==== EXERCISE DATA ====

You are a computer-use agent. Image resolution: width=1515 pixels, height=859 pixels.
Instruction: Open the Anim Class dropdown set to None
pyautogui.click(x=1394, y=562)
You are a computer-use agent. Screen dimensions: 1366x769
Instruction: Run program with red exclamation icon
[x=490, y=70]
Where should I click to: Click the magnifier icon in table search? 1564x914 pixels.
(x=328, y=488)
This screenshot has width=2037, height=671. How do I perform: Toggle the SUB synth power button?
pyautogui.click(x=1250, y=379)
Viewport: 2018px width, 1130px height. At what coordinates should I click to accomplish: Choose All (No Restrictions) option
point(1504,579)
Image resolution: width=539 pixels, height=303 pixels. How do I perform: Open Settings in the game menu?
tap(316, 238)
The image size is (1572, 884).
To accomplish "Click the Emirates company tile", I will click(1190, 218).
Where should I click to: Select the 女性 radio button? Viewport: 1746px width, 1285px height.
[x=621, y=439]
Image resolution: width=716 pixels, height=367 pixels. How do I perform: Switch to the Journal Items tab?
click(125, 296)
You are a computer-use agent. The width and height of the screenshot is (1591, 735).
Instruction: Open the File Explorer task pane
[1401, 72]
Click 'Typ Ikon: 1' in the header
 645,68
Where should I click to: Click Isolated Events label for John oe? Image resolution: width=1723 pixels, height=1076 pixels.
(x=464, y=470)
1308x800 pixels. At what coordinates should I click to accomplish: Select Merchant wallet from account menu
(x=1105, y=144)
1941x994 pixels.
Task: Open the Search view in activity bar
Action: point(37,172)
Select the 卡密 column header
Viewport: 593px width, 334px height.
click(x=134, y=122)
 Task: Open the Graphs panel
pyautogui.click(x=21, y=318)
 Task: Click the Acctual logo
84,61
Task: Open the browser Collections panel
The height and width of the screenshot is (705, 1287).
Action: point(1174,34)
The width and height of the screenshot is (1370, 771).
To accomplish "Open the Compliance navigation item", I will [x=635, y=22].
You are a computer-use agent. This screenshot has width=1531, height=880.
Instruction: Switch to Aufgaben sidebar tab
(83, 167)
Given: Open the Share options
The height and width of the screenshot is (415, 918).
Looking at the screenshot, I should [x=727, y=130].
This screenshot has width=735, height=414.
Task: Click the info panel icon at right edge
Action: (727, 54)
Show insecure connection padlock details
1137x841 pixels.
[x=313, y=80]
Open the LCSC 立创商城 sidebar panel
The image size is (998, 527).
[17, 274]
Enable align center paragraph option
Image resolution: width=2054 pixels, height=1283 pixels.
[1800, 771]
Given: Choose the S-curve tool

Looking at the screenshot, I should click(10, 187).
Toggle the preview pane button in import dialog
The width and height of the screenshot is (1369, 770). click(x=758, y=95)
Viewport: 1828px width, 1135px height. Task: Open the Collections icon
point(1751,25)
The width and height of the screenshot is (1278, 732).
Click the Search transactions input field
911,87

====

* _YOUR ASSIGNMENT_
Wherever the word "computer" turns up in a line of the entries above, copy that line.

* _EXERCISE ANSWER_
You are a computer-use agent. Image resolution: width=1515 pixels, height=859 pixels.
You are a computer-use agent. Screen dimensions: 1366x769
You are a computer-use agent. The width and height of the screenshot is (1591, 735).
You are a computer-use agent. This screenshot has width=1531, height=880.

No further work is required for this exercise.